24-06-2026

Une étude publiée mardi dans Discover Applied Sciences a révélé que les outils d’apprentissage automatique utilisés pour soutenir les indications géographiques, notamment les régions viticoles et d’autres produits alimentaires et boissons liés à une origine, donnent souvent de bons résultats dans les tests internes mais s’affaiblissent lorsqu’ils sont confrontés à des données spatiales indépendantes.
L’article examine ce que les auteurs appellent le « terroir numérique », une couche numérique destinée à relier les qualités revendiquées d’un produit à des conditions environnementales mesurables telles que le sol, le climat, la biodiversité, la gestion des terres et les pratiques locales. Les chercheurs estiment que la crédibilité des indications géographiques dépend de plus en plus de systèmes capables d’auditer ces affirmations à l’aide de preuves vérifiables.
L’étude a été menée par des chercheurs affiliés à des institutions au Brésil, dont l’Université fédérale de Sergipe, l’Université d’État de Feira de Santana et l’Université fédérale rurale du Pernambouc. Elle a passé en revue la littérature scientifique publiée entre 2010 et 2025 sur les approches d’apprentissage automatique liées aux indications géographiques et à l’audit des services écosystémiques.
En s’appuyant sur les lignes directrices de revue PRISMA-ScR, l’équipe a commencé avec 272 références et les a examinées au moyen d’un système automatisé de score pondéré qui, selon l’article, a atteint une précision thématique de 94,2 %. Ce processus a abouti à un corpus thématique final de 148 études pour une analyse descriptive, multivariée, en réseau et méta-analytique. Parmi elles, 25 ont satisfait au seuil complet de qualité méthodologique pour un examen qualitatif approfondi, sur la base d’un score MMAT adapté d’au moins 20 et d’une mesure de cohérence inter-évaluateurs, ou ICC, de 0,87.
Les chercheurs ont constaté un écart net entre la forte précision rapportée lors de la validation interne et des résultats plus faibles lors de contrôles externes plus exigeants. Dans l’ensemble des études examinées, les classificateurs affichaient souvent une précision en validation interne comprise entre 80 % et 100 %. Mais les modèles dépourvus de validation spatialement indépendante ont enregistré une baisse moyenne de performance de 11,8 % lors des tests externes de robustesse, contre un recul de 5,6 % pour les modèles validés spatialement.

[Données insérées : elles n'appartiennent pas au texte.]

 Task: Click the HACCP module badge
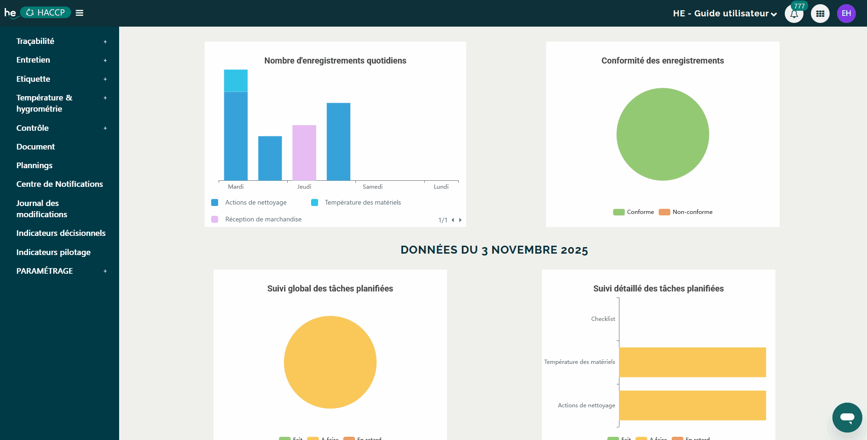pos(45,13)
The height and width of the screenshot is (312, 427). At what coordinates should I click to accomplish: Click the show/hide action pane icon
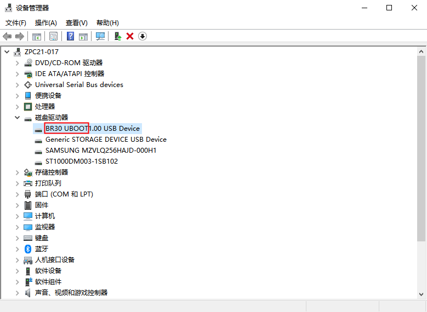pyautogui.click(x=83, y=36)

L’article fait état d’une taille d’effet de d = 0,95.
Les auteurs ont également mis en évidence une fragmentation méthodologique importante dans ce domaine. Ils ont signalé une modularité de Q = 0,62 et une hétérogénéité de I² = 58 %, des chiffres qui, selon eux, indiquent des méthodes incohérentes susceptibles de limiter la comparabilité et l’usage réglementaire. Le respect des principes FAIR en matière de données, qui visent à rendre les données faciles à trouver, accessibles, interopérables et réutilisables, s’est établi en moyenne à 34,2 sur 100.
Selon l’article, ces faiblesses créent ce qu’il décrit comme des asymétries de vérification susceptibles de restreindre l’utilisation de ces systèmes par les régulateurs ou par des auditeurs tiers. Les auteurs estiment que les modèles d’apprentissage automatique pour le terroir numérique devraient s’éloigner des systèmes de classification statiques au profit de modèles adaptatifs, validés spatialement et explicables.
Ils proposent des critères d’intégrité pour les travaux futurs, notamment une dégradation externe ne dépassant pas 8 %, des outils d’IA explicable capables d’identifier les marqueurs territoriaux derrière les décisions du modèle, ainsi qu’une conformité FAIR d’au moins 60 sur 100.
Ces résultats pourraient avoir une importance pour les producteurs de boissons qui s’appuient sur les indications géographiques, en particulier les régions viticoles mais aussi d’autres catégories fondées sur l’origine, car des outils d’audit numérique plus performants pourraient aider à étayer les revendications liées à la durabilité et au terroir par des preuves traçables. Cela pourrait réduire le risque que le marketing environnemental associé aux noms de lieux aille plus vite que ce qui peut réellement être vérifié.
L’article a été publié en accès libre le 23 juin. Les auteurs ont indiqué n’avoir reçu aucun financement externe et n’avoir aucun intérêt concurrent ni conflit d’intérêts.